PepsiCo and Nestlé have come under pressure after large-scale rainforest clearance for palm oil production in Borneo was linked to their joint venture partner Indofood.
An explosive new report published by the Rainforest Action Network (RAN) this week claimed over 10,000 hectares of peat forest in Borneo’s Sintang district had been cleared over the past five years by two palm oil plantations, in defiance of new regulations imposed by the government, which had essentially issued a “stop work order” while it mapped out conservation areas.
Over 97% of the cleared area was subsequently marked as conservation peatland prioritised for protection on maps completed by the Indonesian Peat Restoration Agency (BRG).
The report claimed both plantations responsible for the deforestation were “controlled by or associated with” Anthoni Salim, the head of Indonesian conglomerate The Salim Group, which also owns Indofood.
Although RAN did not suggest PepsiCo or Nestlé had sourced any palm oil from the two plantations, it argued they were “complicit” in the deforestation for continuing to do business with the Salim group despite “years of exposés”. It wanted the fmcg giants to “take the action needed to convince Salim as the owner and head of the conglomerate to change his practices,” said Gemma Tillack, forest policy director with RAN.
PepsiCo recently suspended palm oil sourcing from IndoAgri, another subsidiary of the group, amid concerns over workers rights and forestry stewardship. However, it had “neglected to address the fact it still has a business relationship with a high risk company”, Tillack said.

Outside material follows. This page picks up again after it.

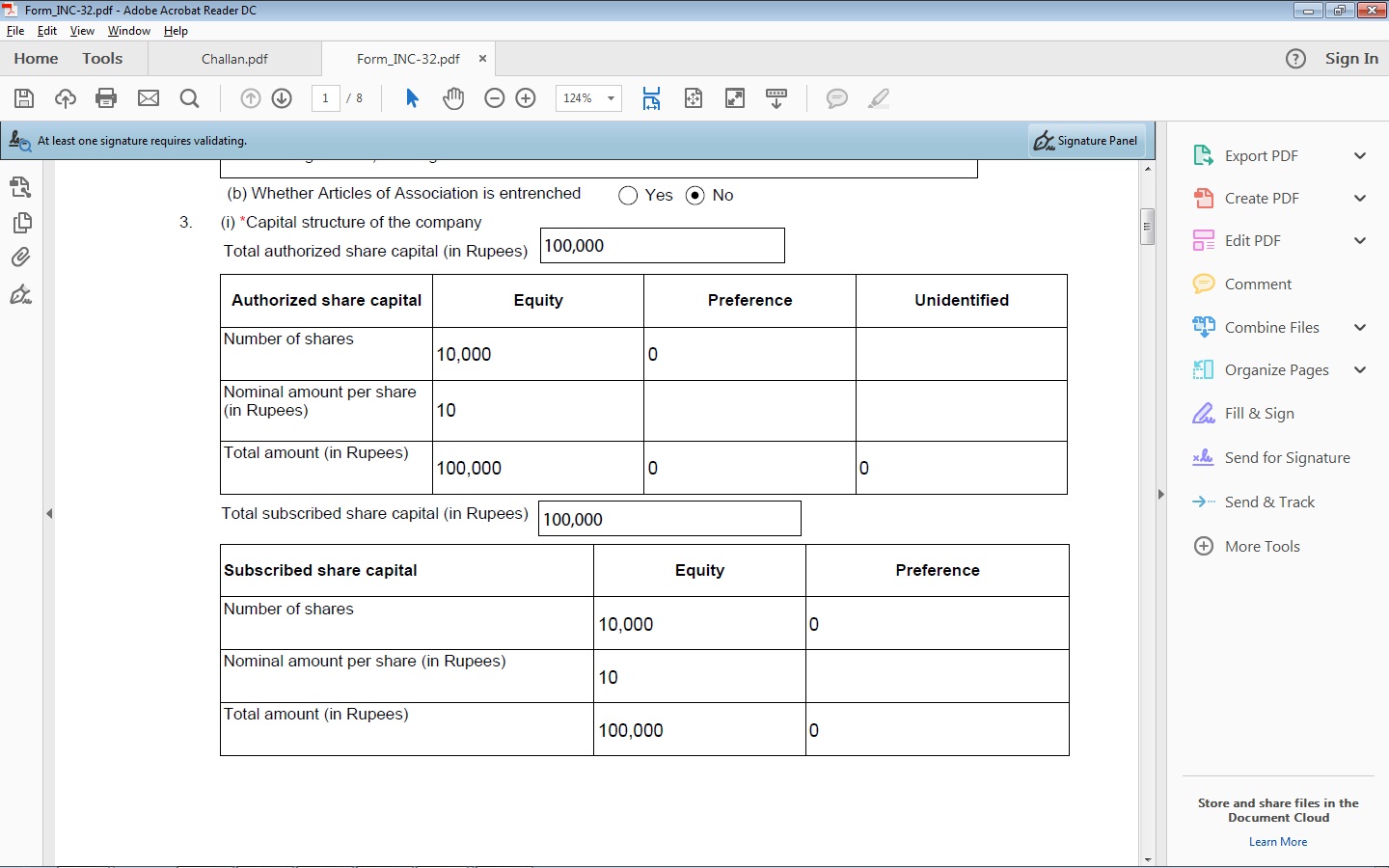
Task: Click the Total authorized share capital field
Action: tap(662, 245)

The two mills closest to the cleared areas in Borneo were among those on PepsiCo’s recently published lists of suppliers, putting it at risk of “sourcing from these companies as they become productive”, she added.

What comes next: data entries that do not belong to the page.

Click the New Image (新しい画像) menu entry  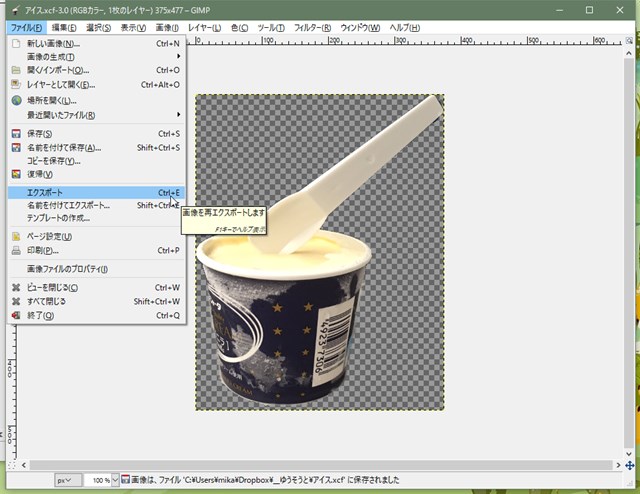tap(54, 43)
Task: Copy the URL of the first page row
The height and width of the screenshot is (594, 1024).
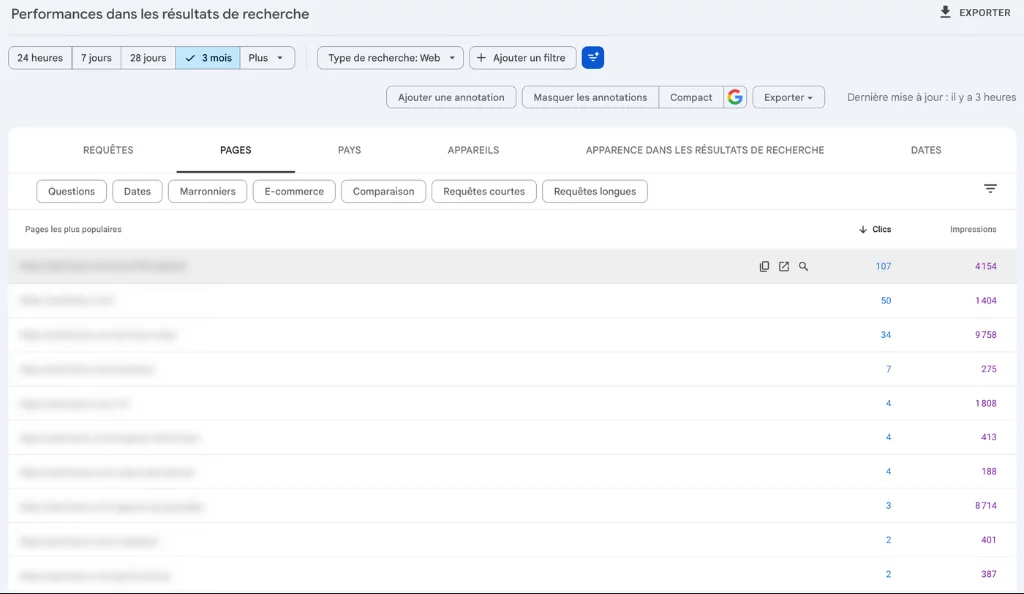Action: [764, 267]
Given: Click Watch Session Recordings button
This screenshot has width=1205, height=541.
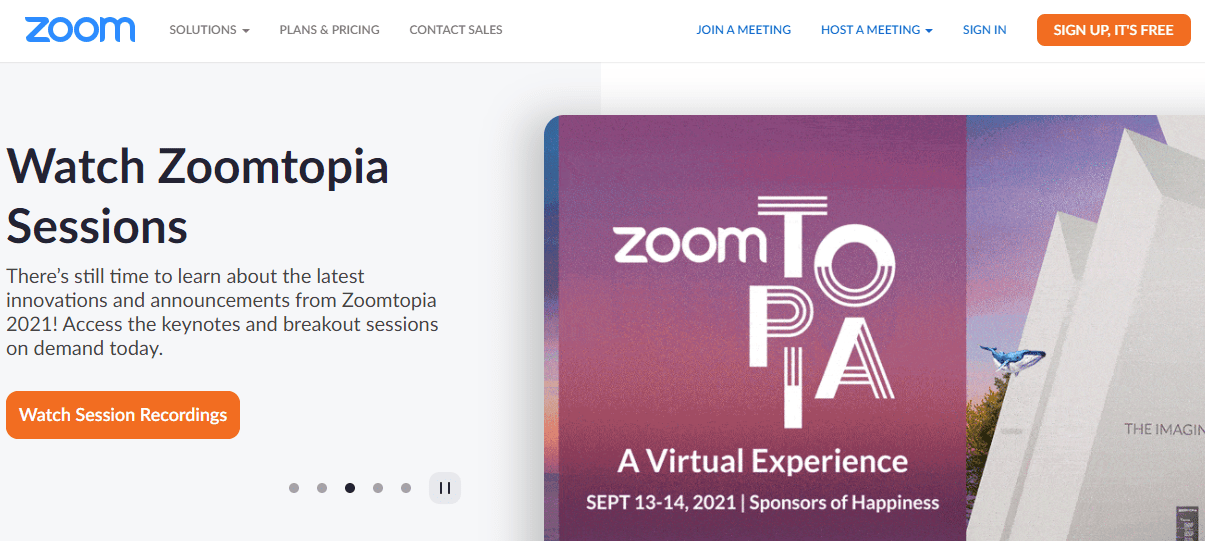Looking at the screenshot, I should coord(123,415).
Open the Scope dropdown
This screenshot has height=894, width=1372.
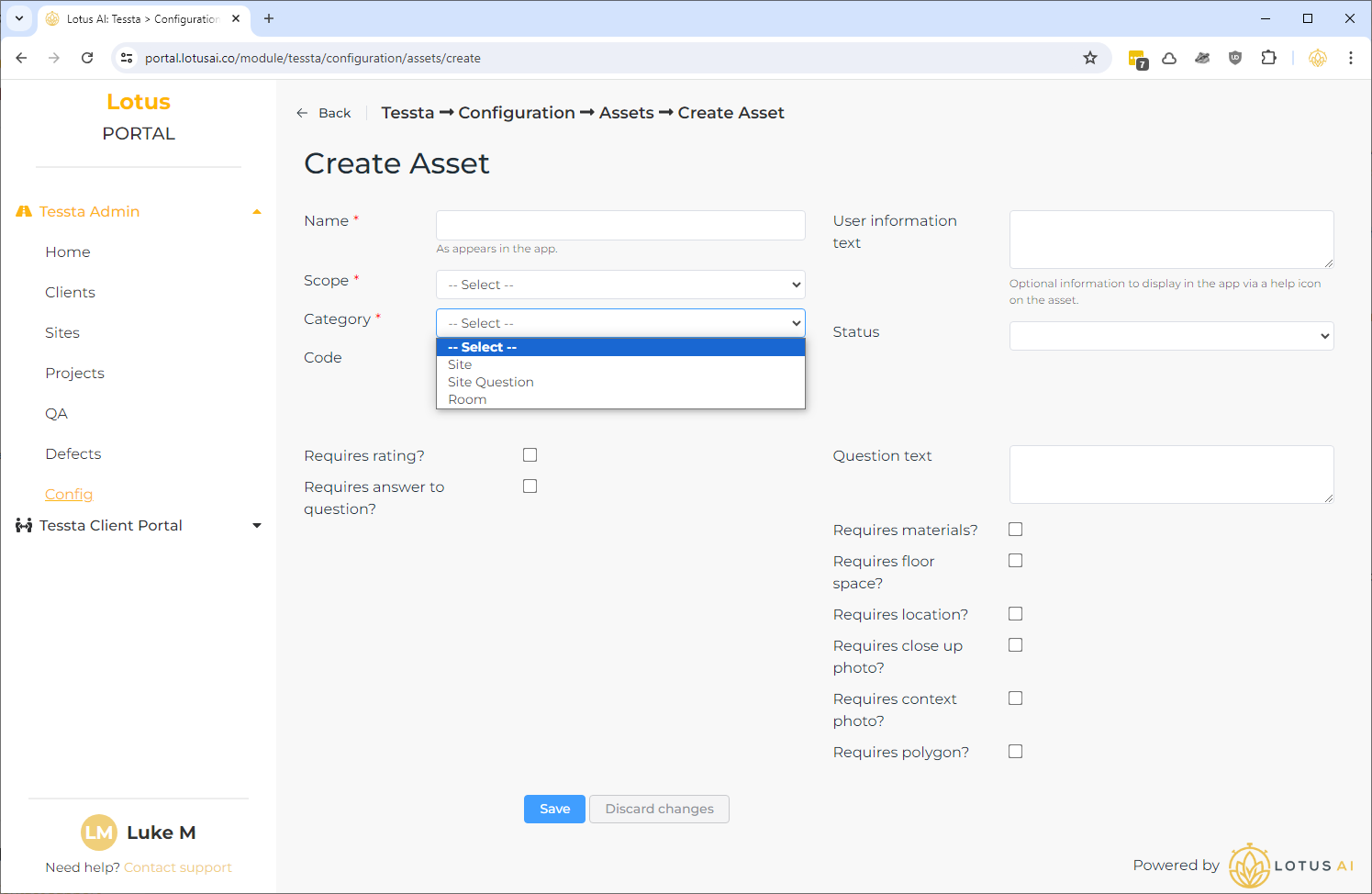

However, PepsiCo stressed it remained committed to its goal of sourcing 100% sustainable palm oil with no development on peatland and was working”vigorously”
“Our sustainable palm oil policy applies to our joint venture operations and across our entire supply chain,” said a spokesman. “Any non-compliances found are dealt with swiftly, and suggestions to the contrary are false. This report covers palm fruit that has not entered the supply chain, but all new information helps us to enforce our policies.”
Nestlé said it had taken over the sourcing of palm oil for products manufactured under its joint venture with Indofood to ensure it met its ambition for all oil in its supply chain to be fully traceable back to responsibly managed plantations that complied with High Conservation Value (HCV), High Carbon Stock (HCS) and Free, Prior and Informed Consent (FPIC) standards.
“The transition started in January 2017 and we are pleased to share that this work has been completed,” said a Nestlé spokeswoman.”For the palm oil that Indofood procures itself, independently of Nestlé, we continue to share best practices with the company in order to contribute to wider industry knowledge sharing and transformation.”
The Salim Group did not respond to requests for comment.